Join us for this moderated Town Hall style Zoom event.
It’s been a challenging year, with the pace and intensity of events constantly escalating. As clinicians, we hold this for our clients, creating space for them to process their trauma, fear, disbelief and despair. As a community, we also need space to process. To address this, we are pleased to offer this gathering designed to go beyond the exchanges of our listserv, where we are so good at supporting each other in our professional needs, and offer a forum to share our thoughts, feelings and responses to the challenges of our times. If this is well received, it will be the first of several to allow us to dive deeper into topics that are timely and relevant to our membership.
For our educational and interactive portion of the Town Hall, Dr. John Stover will present “Understanding Modern Societal Challenges thru a Local Lens”. Recently featured in both a Politico interview and an NPR article, documentary filmmaker Ken Burns identified “three viruses” plaguing America: “a year-old COVID-19 virus, …a 402-year-old virus of white supremacy, of racial injustice. … an age-old human virus of misinformation, of paranoia, of conspiracies.”
National crises have local impacts, so in this RPA Town Hall we’ll engage in interactive activities and respectful discussions with SRJC Sociologist John Stover, PhD. Dr. John will provide us with sociological tools as we continue to navigate the ongoing complexities of everyday racism, COVID-19 surges, and our political divide.

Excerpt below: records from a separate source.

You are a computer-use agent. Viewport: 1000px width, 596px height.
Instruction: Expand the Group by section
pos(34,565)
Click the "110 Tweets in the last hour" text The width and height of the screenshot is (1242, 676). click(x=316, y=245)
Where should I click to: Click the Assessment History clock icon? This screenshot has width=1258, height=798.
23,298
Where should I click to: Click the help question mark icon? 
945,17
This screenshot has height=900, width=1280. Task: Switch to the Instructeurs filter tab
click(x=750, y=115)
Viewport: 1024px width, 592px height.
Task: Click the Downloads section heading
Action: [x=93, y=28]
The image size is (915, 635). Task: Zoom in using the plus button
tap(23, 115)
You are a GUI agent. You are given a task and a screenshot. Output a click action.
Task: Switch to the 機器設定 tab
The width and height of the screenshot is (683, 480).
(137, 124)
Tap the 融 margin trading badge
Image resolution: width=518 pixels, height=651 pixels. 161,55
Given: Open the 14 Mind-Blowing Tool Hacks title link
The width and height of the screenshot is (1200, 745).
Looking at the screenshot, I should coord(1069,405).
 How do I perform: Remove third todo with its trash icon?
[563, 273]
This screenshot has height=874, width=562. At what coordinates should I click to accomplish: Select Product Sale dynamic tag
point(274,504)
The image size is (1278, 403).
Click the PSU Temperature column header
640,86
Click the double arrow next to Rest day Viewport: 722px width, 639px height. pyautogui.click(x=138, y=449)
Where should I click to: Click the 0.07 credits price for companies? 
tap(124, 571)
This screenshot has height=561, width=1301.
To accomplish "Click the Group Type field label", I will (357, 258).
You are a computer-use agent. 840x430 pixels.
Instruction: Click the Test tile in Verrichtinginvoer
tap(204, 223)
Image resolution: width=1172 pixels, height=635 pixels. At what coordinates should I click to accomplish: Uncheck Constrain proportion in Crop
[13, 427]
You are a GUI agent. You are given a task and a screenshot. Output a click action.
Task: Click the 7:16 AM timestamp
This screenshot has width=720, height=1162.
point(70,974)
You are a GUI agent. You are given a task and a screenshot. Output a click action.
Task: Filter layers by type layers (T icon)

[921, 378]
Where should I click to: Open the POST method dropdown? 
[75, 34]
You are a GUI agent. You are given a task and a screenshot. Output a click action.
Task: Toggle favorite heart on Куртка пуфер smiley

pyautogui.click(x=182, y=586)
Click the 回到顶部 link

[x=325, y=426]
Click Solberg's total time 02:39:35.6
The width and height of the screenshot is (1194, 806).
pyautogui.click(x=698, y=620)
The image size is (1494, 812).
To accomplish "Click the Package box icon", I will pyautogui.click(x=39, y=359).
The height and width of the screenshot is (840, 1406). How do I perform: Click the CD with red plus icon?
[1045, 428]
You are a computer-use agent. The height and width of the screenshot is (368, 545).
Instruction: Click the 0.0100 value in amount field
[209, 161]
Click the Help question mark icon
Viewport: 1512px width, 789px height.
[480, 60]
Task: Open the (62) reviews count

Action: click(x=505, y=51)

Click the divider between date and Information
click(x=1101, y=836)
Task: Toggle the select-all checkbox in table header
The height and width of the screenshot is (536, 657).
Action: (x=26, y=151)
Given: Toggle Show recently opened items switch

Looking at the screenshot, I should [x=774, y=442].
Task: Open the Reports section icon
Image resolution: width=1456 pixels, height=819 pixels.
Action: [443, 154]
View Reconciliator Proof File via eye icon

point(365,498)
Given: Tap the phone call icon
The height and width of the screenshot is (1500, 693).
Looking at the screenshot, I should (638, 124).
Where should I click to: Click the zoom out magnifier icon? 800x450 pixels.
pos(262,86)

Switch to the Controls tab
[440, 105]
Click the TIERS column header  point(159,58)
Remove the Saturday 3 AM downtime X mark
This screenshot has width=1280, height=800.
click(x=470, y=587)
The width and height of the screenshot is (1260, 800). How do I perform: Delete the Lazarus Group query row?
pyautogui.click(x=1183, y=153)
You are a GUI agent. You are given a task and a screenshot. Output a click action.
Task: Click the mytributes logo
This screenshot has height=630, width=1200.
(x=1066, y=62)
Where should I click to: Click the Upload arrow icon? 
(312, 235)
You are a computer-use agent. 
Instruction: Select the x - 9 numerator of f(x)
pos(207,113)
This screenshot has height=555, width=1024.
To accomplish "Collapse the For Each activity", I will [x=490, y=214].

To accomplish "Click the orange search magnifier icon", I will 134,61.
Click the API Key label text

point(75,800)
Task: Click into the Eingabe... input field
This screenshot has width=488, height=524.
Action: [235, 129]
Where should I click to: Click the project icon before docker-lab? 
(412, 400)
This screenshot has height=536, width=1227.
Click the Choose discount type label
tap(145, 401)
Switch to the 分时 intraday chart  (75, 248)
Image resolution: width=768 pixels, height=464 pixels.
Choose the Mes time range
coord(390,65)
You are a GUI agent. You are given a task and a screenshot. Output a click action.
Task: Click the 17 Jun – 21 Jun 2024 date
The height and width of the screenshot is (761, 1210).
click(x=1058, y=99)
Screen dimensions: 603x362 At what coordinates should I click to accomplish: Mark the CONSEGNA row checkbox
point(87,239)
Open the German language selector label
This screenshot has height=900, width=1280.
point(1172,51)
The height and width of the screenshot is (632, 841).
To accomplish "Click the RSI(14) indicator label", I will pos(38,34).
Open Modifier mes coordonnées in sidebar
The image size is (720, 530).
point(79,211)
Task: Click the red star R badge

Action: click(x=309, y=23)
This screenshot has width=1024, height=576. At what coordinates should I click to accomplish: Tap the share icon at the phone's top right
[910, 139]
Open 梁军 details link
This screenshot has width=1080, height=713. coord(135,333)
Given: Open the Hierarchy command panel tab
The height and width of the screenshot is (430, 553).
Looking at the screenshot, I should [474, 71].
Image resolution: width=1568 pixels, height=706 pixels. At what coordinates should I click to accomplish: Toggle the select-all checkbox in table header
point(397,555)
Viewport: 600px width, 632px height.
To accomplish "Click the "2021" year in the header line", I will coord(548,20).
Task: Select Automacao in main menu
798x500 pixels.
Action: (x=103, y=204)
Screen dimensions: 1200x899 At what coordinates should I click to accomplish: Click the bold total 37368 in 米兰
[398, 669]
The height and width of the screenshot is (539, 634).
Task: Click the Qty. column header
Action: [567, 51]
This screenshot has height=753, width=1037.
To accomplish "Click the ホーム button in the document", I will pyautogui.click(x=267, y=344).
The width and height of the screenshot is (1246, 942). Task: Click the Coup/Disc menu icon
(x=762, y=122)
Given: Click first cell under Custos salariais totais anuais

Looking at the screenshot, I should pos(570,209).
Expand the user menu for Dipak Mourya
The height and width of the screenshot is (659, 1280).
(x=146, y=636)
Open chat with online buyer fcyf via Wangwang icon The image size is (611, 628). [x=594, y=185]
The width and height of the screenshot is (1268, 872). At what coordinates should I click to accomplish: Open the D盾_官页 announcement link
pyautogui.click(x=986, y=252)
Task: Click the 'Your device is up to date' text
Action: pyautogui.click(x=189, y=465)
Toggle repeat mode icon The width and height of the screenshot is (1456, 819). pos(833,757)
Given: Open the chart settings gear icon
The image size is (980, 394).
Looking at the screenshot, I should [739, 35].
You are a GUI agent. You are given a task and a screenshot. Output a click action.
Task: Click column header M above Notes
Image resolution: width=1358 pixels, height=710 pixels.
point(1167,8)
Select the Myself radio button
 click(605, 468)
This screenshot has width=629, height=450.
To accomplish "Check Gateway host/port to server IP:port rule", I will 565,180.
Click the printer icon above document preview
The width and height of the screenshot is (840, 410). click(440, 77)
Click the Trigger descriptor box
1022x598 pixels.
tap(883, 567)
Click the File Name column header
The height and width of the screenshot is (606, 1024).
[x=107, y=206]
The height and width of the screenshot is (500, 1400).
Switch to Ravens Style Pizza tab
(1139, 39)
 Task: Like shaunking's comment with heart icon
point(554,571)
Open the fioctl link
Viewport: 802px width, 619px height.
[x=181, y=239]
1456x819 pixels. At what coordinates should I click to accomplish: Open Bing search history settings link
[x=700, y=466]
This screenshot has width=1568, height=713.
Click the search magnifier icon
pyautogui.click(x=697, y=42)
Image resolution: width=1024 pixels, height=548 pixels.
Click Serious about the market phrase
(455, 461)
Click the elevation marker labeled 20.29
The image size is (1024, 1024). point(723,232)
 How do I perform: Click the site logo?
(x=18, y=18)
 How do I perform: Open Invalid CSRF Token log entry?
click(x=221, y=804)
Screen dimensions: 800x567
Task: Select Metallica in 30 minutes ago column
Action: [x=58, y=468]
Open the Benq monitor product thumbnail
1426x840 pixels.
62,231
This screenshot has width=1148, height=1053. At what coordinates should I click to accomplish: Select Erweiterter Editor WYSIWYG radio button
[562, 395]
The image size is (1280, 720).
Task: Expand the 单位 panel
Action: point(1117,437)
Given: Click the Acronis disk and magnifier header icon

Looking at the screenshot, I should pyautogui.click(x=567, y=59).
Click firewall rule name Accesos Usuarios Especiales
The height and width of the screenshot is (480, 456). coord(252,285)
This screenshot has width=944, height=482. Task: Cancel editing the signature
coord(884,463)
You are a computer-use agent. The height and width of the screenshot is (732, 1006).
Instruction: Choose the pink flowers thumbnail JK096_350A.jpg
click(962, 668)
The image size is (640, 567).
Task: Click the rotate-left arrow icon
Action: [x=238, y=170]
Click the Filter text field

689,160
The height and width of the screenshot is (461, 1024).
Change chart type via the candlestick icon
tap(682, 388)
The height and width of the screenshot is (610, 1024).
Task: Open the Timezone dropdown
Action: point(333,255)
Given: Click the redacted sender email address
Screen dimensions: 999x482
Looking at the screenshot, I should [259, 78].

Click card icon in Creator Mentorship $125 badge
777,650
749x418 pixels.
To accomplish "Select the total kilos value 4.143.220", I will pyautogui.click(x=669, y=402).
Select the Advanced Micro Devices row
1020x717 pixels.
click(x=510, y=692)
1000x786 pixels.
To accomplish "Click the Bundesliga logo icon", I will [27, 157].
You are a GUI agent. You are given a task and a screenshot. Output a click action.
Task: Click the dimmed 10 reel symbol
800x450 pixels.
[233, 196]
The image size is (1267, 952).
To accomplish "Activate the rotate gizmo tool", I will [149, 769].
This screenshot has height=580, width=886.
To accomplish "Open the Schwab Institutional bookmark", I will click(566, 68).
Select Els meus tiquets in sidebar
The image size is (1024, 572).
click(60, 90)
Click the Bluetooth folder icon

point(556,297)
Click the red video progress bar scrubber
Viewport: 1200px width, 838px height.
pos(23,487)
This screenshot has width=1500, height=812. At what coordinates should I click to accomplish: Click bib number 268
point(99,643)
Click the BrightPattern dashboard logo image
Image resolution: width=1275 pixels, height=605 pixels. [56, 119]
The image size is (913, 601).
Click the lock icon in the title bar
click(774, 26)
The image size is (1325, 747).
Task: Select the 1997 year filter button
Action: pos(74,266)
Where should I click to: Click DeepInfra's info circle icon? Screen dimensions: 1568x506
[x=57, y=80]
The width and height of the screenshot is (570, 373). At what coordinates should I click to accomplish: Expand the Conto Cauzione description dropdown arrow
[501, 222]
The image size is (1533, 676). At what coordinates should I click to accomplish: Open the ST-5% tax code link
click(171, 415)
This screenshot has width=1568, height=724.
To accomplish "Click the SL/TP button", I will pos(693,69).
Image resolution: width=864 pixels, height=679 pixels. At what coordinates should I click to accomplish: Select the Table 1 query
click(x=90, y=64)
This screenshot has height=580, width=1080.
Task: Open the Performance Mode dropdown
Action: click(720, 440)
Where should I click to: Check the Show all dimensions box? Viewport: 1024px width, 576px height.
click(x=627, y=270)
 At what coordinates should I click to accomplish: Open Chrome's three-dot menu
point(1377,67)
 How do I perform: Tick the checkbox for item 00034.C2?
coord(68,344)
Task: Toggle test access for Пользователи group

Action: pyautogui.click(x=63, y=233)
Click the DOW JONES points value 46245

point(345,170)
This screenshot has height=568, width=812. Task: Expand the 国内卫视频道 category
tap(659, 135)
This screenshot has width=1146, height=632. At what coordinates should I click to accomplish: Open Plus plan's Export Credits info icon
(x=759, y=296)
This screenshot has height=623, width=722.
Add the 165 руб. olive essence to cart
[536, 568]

We hope you’ll join us in this opportunity for building understanding and empathy, and Dr. John is looking forward to meeting and working with you all!
Meet our Moderator: John Stover, PhD
Prior to joining Santa Rosa Junior College at Petaluma in 2017 as their first full-time Sociologist, John A. Stover III, PhD, taught in the San Mateo Community College District, the University of San Francisco, and San Francisco State University, among other colleges and universities. In his classrooms Dr. John, as he is known among his students, delivers collaborative, respectful learning environments of dialogue, interaction, and critical thinking across a diversity of student identities. John loves teaching at all levels and has delivered well-received development opportunities on the topics of deconstructing white privilege, promoting strong student engagement pedagogies, and dismantling toxic masculinities. John is a first generation college graduate, earned his MA and PhD from Loyola University Chicago, and published both his thesis and an excerpt from his dissertation. John has been a Californian since 1994, been teaching since 2005, and been swimming, running, reading, and loving pop culture for as long as he can remember. He was not only recently recommended for tenure but also elected as Executive Secretary of the SRJC Academic Senate.